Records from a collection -
::::
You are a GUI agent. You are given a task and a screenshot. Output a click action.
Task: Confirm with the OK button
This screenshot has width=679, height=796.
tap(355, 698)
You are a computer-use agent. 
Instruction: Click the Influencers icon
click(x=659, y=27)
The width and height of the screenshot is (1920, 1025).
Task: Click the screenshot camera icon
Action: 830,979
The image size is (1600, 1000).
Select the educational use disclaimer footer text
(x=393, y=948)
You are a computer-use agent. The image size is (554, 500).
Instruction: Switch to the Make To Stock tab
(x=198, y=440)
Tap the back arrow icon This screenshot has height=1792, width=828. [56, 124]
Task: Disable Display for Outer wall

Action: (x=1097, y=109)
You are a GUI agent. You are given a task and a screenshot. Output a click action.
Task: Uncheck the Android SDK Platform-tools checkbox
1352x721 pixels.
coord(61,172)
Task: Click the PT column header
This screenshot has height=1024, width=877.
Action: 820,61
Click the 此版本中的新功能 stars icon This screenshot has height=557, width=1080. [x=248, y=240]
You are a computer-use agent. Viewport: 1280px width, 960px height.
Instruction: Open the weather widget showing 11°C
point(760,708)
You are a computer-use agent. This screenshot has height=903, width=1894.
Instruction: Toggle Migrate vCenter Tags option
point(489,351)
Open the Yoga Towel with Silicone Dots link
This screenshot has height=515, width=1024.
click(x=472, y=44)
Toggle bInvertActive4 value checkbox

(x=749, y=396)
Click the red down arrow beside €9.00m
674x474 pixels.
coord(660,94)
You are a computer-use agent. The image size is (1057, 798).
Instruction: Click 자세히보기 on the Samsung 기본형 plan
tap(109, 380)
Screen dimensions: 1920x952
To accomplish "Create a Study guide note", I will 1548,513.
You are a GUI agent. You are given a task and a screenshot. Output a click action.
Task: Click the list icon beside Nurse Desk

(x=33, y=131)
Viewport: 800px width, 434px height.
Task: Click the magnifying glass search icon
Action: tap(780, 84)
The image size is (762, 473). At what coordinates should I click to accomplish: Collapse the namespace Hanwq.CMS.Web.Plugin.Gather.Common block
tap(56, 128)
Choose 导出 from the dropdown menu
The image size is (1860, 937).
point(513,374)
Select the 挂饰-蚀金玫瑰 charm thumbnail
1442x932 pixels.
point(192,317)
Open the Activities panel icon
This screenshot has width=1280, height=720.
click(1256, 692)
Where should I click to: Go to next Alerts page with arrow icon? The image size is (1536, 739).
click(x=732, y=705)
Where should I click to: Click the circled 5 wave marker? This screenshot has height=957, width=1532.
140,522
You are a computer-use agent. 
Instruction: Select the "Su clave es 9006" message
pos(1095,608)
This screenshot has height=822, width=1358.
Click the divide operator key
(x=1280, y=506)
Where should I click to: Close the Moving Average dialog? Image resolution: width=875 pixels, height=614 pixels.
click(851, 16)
::::
Task description -
Your job is to give the data above again exactly, in full.

Exercise answer -
You are a GUI agent. You are given a task and a screenshot. Output a click action.
Task: Confirm with the OK button
This screenshot has width=679, height=796.
tap(355, 698)
You are a computer-use agent. 
Instruction: Click the Influencers icon
click(x=659, y=27)
The width and height of the screenshot is (1920, 1025).
Task: Click the screenshot camera icon
Action: 830,979
The image size is (1600, 1000).
Select the educational use disclaimer footer text
(x=393, y=948)
You are a computer-use agent. The image size is (554, 500).
Instruction: Switch to the Make To Stock tab
(x=198, y=440)
Tap the back arrow icon This screenshot has height=1792, width=828. [56, 124]
Task: Disable Display for Outer wall

Action: (x=1097, y=109)
You are a GUI agent. You are given a task and a screenshot. Output a click action.
Task: Uncheck the Android SDK Platform-tools checkbox
1352x721 pixels.
coord(61,172)
Task: Click the PT column header
This screenshot has height=1024, width=877.
Action: 820,61
Click the 此版本中的新功能 stars icon This screenshot has height=557, width=1080. [x=248, y=240]
You are a computer-use agent. Viewport: 1280px width, 960px height.
Instruction: Open the weather widget showing 11°C
point(760,708)
You are a computer-use agent. This screenshot has height=903, width=1894.
Instruction: Toggle Migrate vCenter Tags option
point(489,351)
Open the Yoga Towel with Silicone Dots link
This screenshot has height=515, width=1024.
click(x=472, y=44)
Toggle bInvertActive4 value checkbox

(x=749, y=396)
Click the red down arrow beside €9.00m
674x474 pixels.
coord(660,94)
You are a computer-use agent. The image size is (1057, 798).
Instruction: Click 자세히보기 on the Samsung 기본형 plan
tap(109, 380)
Screen dimensions: 1920x952
To accomplish "Create a Study guide note", I will 1548,513.
You are a GUI agent. You are given a task and a screenshot. Output a click action.
Task: Click the list icon beside Nurse Desk

(x=33, y=131)
Viewport: 800px width, 434px height.
Task: Click the magnifying glass search icon
Action: tap(780, 84)
The image size is (762, 473). At what coordinates should I click to accomplish: Collapse the namespace Hanwq.CMS.Web.Plugin.Gather.Common block
tap(56, 128)
Choose 导出 from the dropdown menu
The image size is (1860, 937).
point(513,374)
Select the 挂饰-蚀金玫瑰 charm thumbnail
1442x932 pixels.
point(192,317)
Open the Activities panel icon
This screenshot has width=1280, height=720.
click(1256, 692)
Where should I click to: Go to next Alerts page with arrow icon? The image size is (1536, 739).
click(x=732, y=705)
Where should I click to: Click the circled 5 wave marker? This screenshot has height=957, width=1532.
140,522
You are a computer-use agent. 
Instruction: Select the "Su clave es 9006" message
pos(1095,608)
This screenshot has height=822, width=1358.
Click the divide operator key
(x=1280, y=506)
Where should I click to: Close the Moving Average dialog? Image resolution: width=875 pixels, height=614 pixels.
click(851, 16)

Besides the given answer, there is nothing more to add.